26 julho, 2019

 • Órteses

Órtese de membro superior e a posição do punho.







Alterações na distribuição de pressão pelo ângulo do punho e posição da mão na órtese de punho

Hoje em dia o uso de órtese de membro superior vem sendo usado cada vez mais pelos pacientes que apresentam algum Distúrbio Osteomusculares Relacionados ao Trabalho (DORT), um estudo recente do Journal Hand Therapy 2018, evidenciou como a alteração angular da órtese de punho pode influenciar na distribuição de pressão na região do túnel do carpo e na região hipotênar da mão.

No estudo afirma que dependendo da lesão é necessário posicionar o membro da melhor forma possível para que não haja piora do diagnóstico ou até a formação de um novo. Como no caso do tratamento da Síndrome do Túnel do Carpo, onde a indicação é que o punho esteja na postura de 0 a 15 graus de extensão, assim a pressão da região do túnel será menor para o nervo mediano. Caso esse ângulo esteja a mais ou a menos a pressão será maior no qual aumentará os sintomas e até a piora do quadro.

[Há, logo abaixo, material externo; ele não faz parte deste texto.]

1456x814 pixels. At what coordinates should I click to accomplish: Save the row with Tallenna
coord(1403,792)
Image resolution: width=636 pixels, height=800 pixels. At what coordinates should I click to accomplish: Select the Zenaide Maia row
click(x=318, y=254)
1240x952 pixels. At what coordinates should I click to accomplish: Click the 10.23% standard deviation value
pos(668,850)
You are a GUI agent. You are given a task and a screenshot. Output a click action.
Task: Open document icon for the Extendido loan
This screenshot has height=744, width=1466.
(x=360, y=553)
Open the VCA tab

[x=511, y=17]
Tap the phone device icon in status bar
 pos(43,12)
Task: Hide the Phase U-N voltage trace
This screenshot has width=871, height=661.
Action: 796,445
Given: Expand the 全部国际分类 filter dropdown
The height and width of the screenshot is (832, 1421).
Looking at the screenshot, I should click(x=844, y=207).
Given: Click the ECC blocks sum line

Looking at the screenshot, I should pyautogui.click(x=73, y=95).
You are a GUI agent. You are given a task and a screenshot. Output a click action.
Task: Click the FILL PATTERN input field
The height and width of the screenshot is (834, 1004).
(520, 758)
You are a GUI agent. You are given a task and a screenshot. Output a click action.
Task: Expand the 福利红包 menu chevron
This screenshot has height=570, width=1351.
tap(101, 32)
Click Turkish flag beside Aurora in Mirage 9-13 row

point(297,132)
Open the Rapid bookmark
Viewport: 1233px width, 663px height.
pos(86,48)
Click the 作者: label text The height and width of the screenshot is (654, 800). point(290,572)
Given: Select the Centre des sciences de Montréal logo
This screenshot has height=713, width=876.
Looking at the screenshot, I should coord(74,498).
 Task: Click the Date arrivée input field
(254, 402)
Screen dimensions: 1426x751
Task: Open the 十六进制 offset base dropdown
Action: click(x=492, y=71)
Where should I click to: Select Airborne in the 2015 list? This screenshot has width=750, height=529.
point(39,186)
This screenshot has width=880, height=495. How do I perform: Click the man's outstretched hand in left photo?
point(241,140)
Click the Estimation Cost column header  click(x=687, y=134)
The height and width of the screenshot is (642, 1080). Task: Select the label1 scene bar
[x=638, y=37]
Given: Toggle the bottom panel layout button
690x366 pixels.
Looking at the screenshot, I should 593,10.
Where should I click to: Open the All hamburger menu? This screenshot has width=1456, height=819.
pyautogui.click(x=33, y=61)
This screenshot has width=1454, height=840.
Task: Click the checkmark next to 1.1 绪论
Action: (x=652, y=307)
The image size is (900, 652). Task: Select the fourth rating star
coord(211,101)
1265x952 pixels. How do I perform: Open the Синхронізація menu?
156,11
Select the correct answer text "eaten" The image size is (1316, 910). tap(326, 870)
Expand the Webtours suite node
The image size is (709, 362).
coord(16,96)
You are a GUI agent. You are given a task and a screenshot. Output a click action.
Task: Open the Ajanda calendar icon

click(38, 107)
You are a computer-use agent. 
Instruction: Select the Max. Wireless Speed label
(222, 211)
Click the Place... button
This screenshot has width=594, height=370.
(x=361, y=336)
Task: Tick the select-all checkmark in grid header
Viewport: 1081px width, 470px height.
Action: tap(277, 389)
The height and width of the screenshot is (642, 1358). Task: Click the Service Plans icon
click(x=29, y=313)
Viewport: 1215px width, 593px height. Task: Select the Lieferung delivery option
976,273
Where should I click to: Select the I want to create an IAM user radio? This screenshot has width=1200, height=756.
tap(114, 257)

Como não existem muitos trabalhos que mencionam essa distribuição de pressão o autor teve como objetivo gerar dados básicos para desenvolver um novo sistema que analisa e mede a pressão sobre os tecidos moles e processos ósseos em várias posturas do punho e da mão

Metodologia da pesquisa

Foram 34 participantes, sendo 18 homens e 16 mulheres, que puderam controlar seus próprios movimentos durante o experimento, no qual não apresentavam nenhum tipo de distúrbio musculoesquelético.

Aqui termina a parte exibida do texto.